(Given records Opens)

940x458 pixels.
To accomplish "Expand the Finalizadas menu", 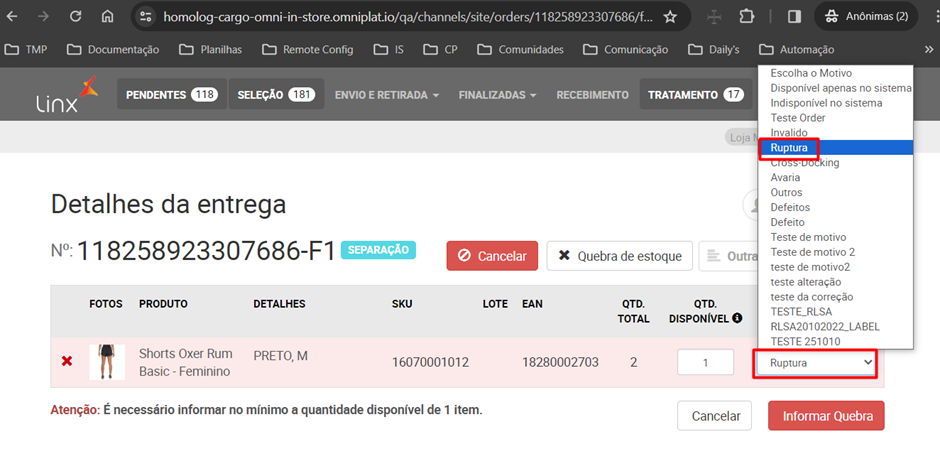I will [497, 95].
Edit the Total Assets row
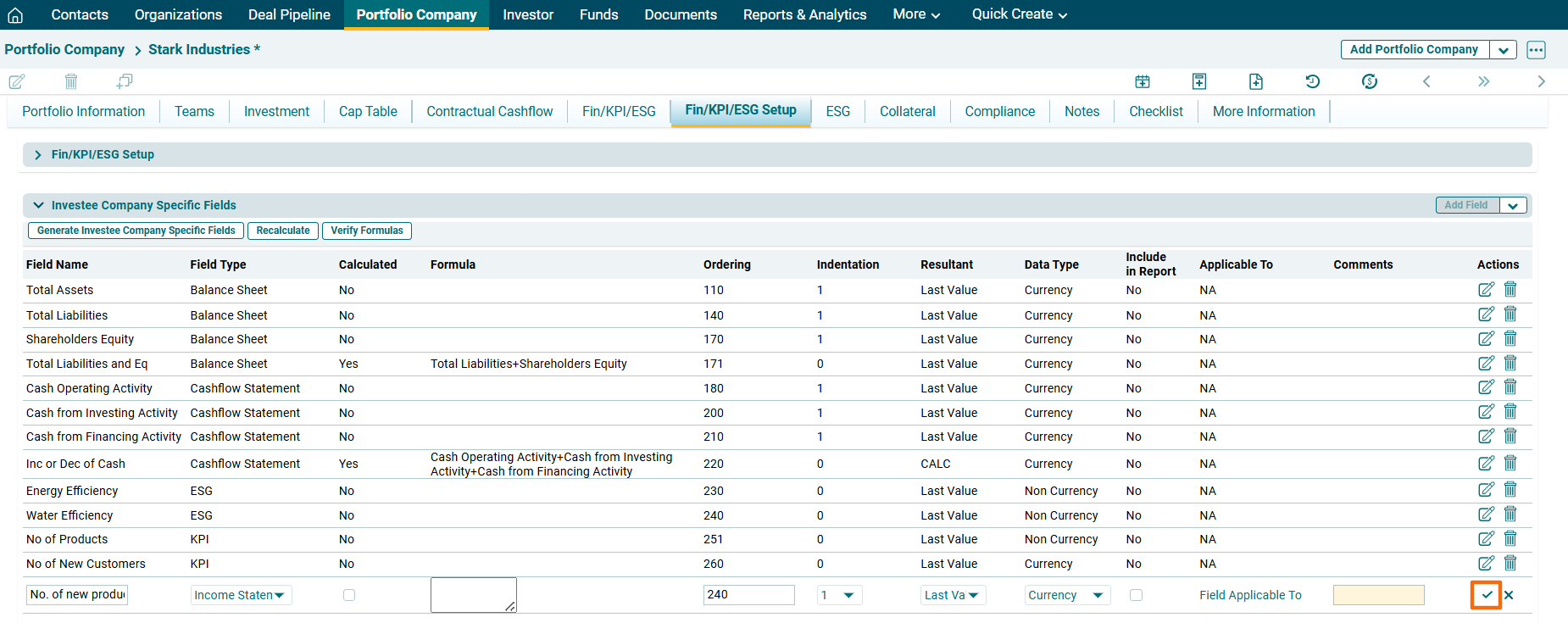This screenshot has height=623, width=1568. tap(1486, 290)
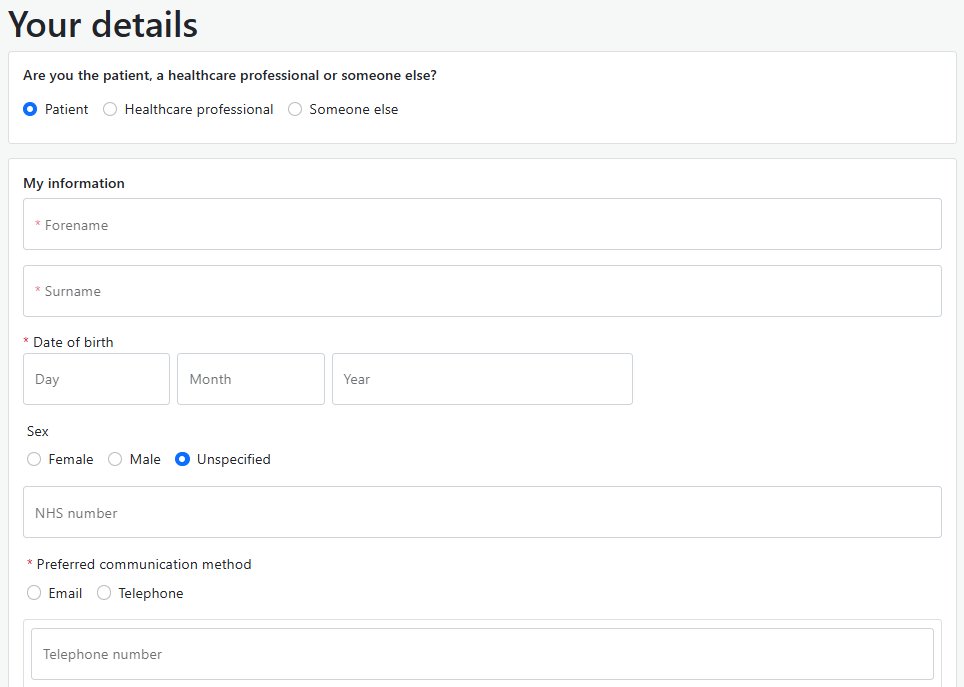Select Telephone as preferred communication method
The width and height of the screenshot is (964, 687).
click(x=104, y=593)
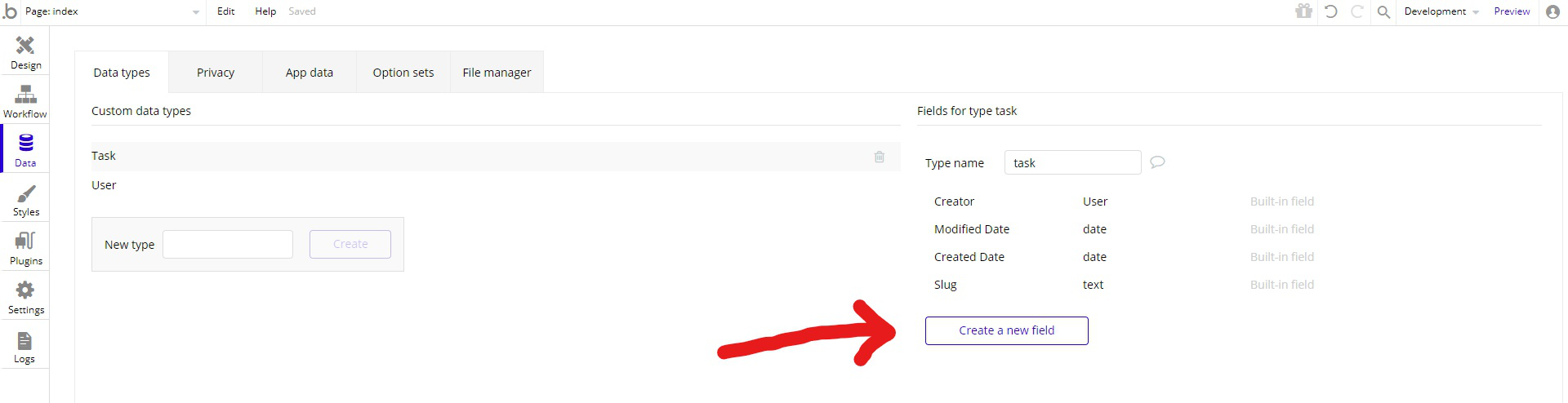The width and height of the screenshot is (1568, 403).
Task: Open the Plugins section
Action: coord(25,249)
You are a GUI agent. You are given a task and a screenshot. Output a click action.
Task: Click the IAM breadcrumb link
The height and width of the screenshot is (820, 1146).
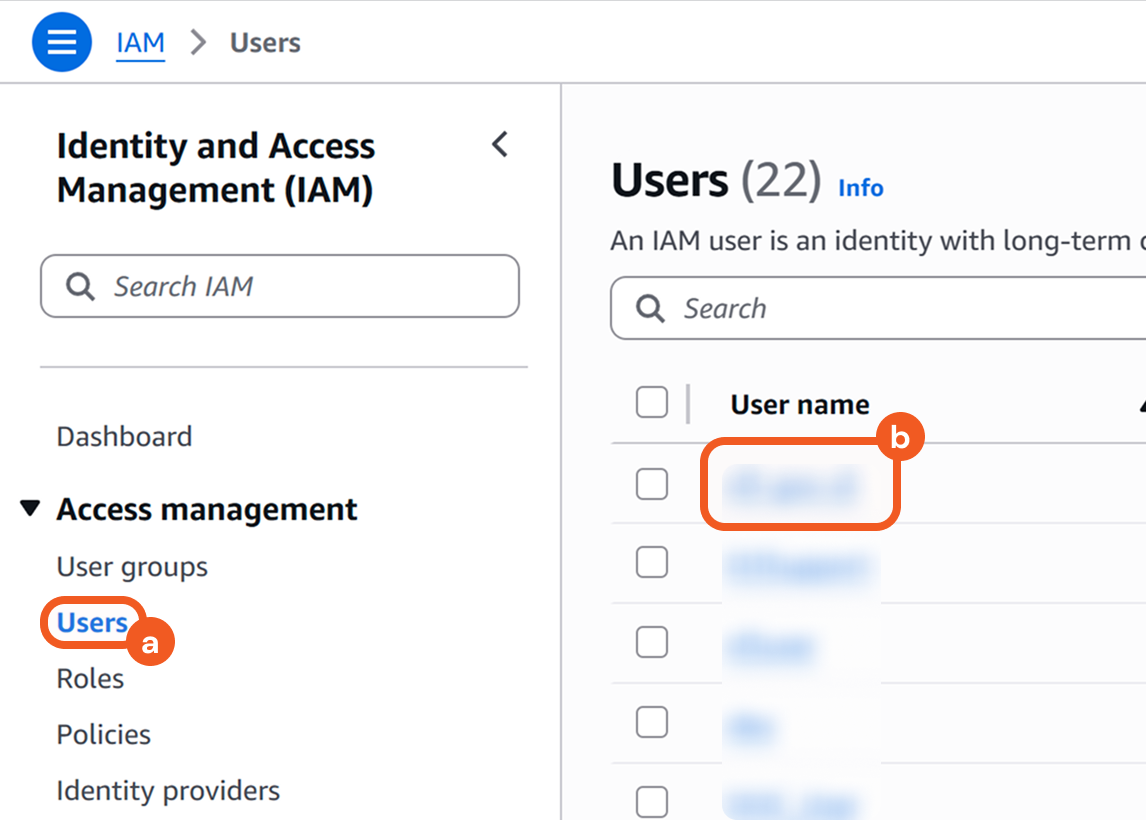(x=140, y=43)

(Given records Closes)
(Given records Opens)

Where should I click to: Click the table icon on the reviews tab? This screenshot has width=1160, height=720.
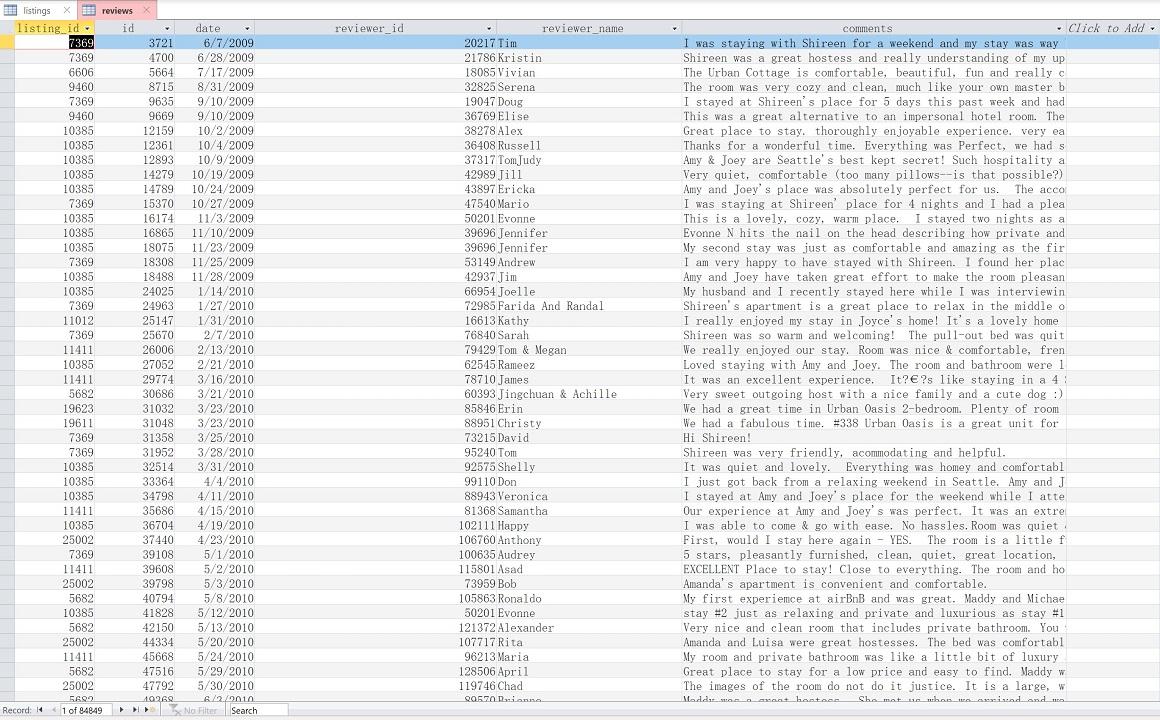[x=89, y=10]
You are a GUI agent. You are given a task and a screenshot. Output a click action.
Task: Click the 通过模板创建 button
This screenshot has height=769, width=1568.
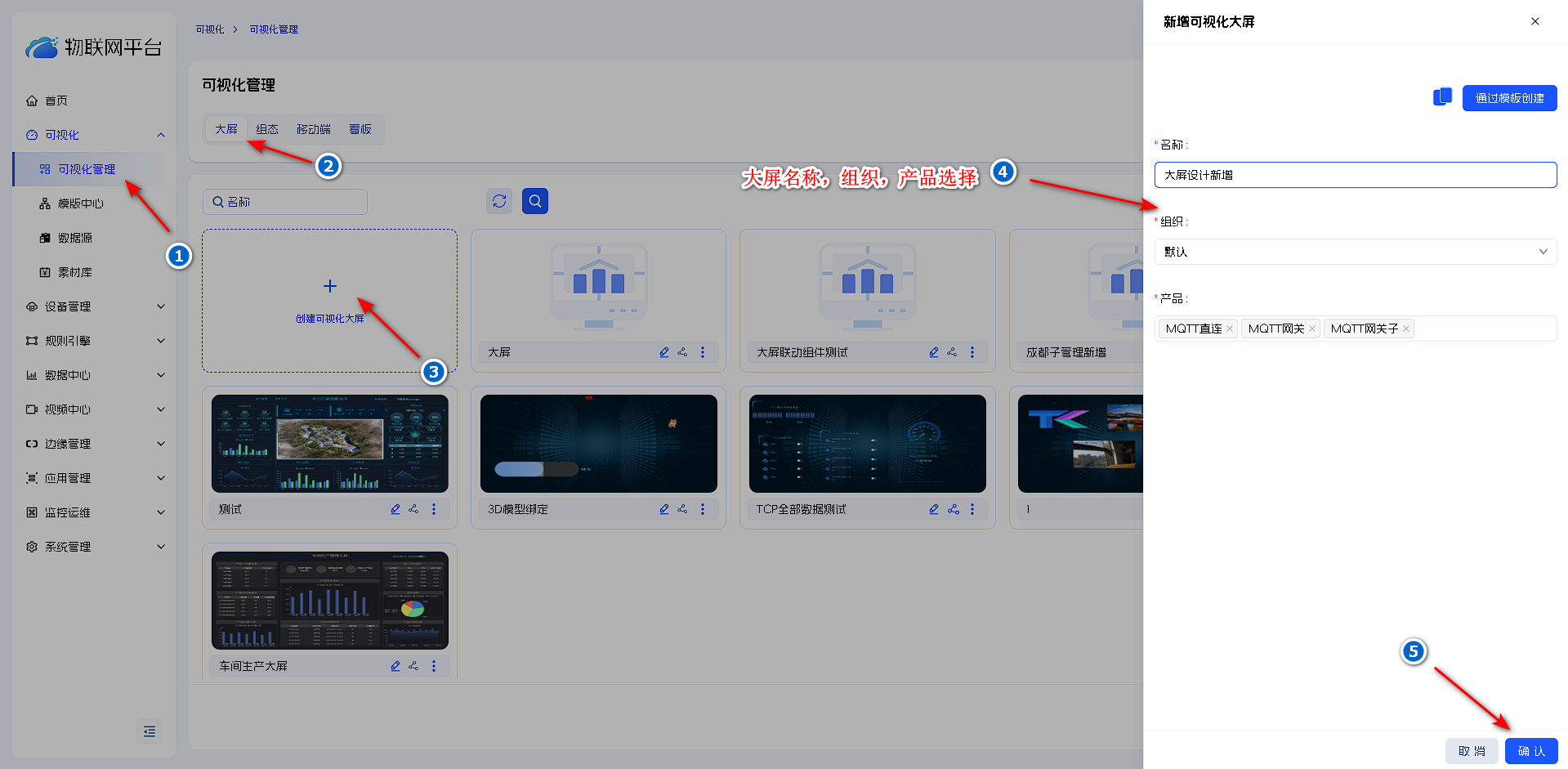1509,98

(Given records Closes)
(Given records Opens)

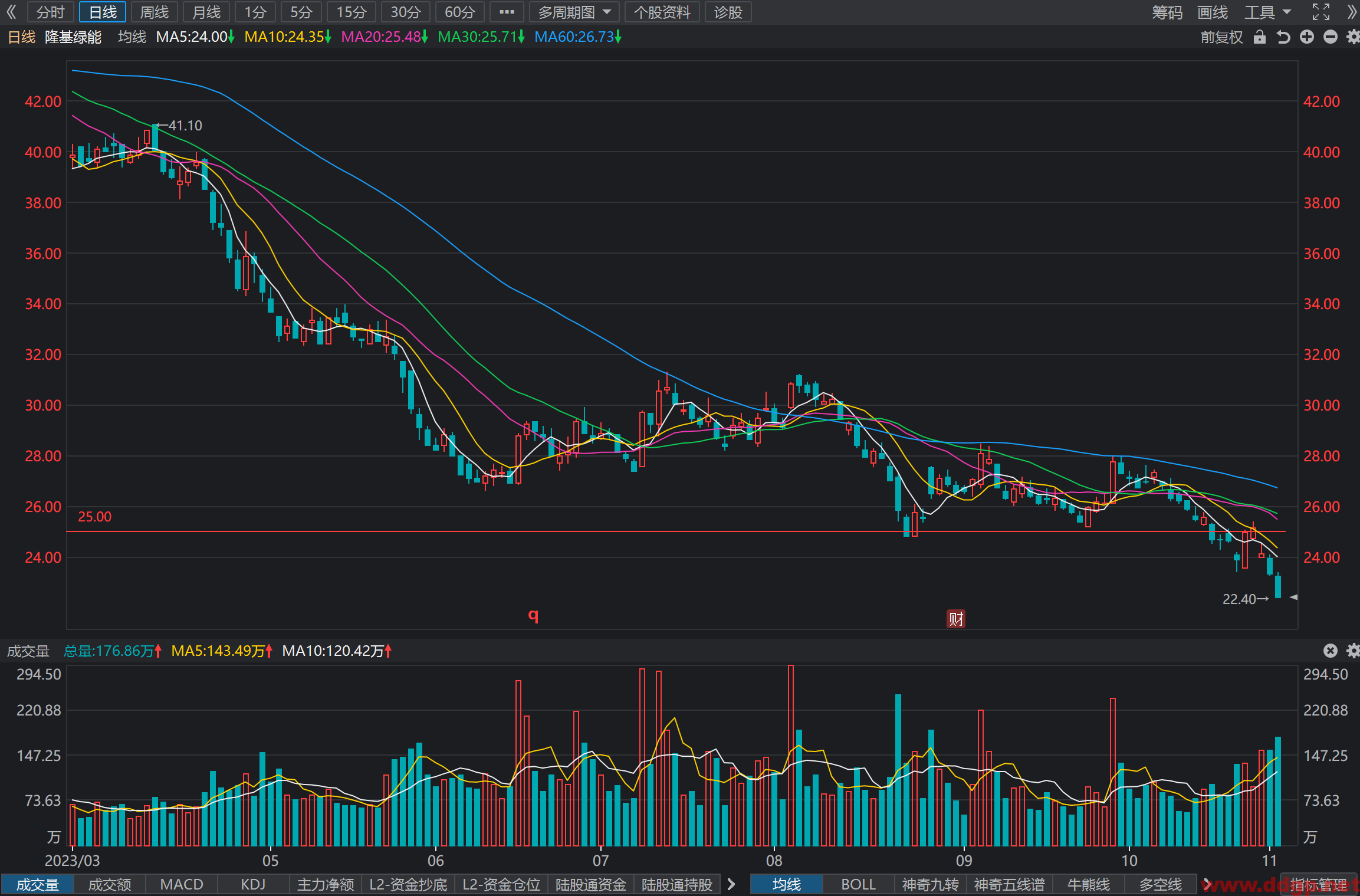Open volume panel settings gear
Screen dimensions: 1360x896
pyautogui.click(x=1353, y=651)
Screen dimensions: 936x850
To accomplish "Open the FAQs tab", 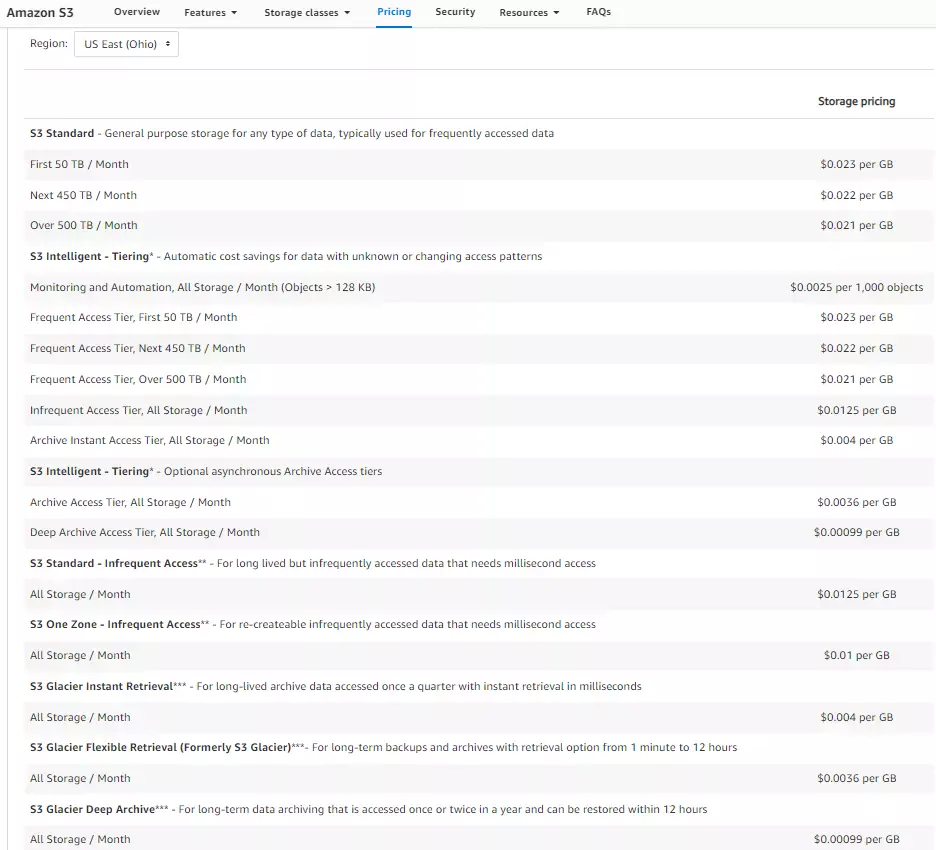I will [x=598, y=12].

(Given records Closes)

What you will do: Pictures do not belong in the answer. Return the lines above starting at the one with "Edit the Total Assets row" and ending at the one with "Task: Click the IAM breadcrumb link", both kept, exactly.

Exercise response:
Edit the Total Assets row
This screenshot has height=623, width=1568. tap(1486, 290)
Select Telephone as preferred communication method
The width and height of the screenshot is (964, 687).
click(x=104, y=593)
The width and height of the screenshot is (1568, 403).
Task: Open the Plugins section
Action: coord(25,249)
You are a GUI agent. You are given a task and a screenshot. Output a click action.
Task: Click the IAM breadcrumb link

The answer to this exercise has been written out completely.